Text section start

Two eighteen-hole mid-range disc golf courses are located in Rock Falls: Nims Park and Joshua Park.

==Infrastructure==
===Airport===
The Whiteside County Airport is located about 2 mi south of the city.

===Major highways===
Major highways in Rock Falls include:

- Interstate 88
- U.S. Route 30
- Illinois Route 40
- Illinois Route 110

===Electric utility===
Rock Falls has a municipal electrical system, which generates its own power using a 2 megawatt low-head hydro-electric plant on the Rock River. Current electric rate is 67% higher than Com Ed. Water and sewer minimum charge is now up to $71.85.

Text section end
Source data section start

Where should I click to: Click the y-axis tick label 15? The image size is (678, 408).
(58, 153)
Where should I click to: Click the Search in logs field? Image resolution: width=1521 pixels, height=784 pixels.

Source data section end

What the task asks – Rewrite the Rock Falls text starting with "Two eighteen-hole mid-range" and going on through "of the city.", putting "frisbee golf" in place of "disc golf".

Answer to this task –
Two eighteen-hole mid-range frisbee golf courses are located in Rock Falls: Nims Park and Joshua Park.

==Infrastructure==
===Airport===
The Whiteside County Airport is located about 2 mi south of the city.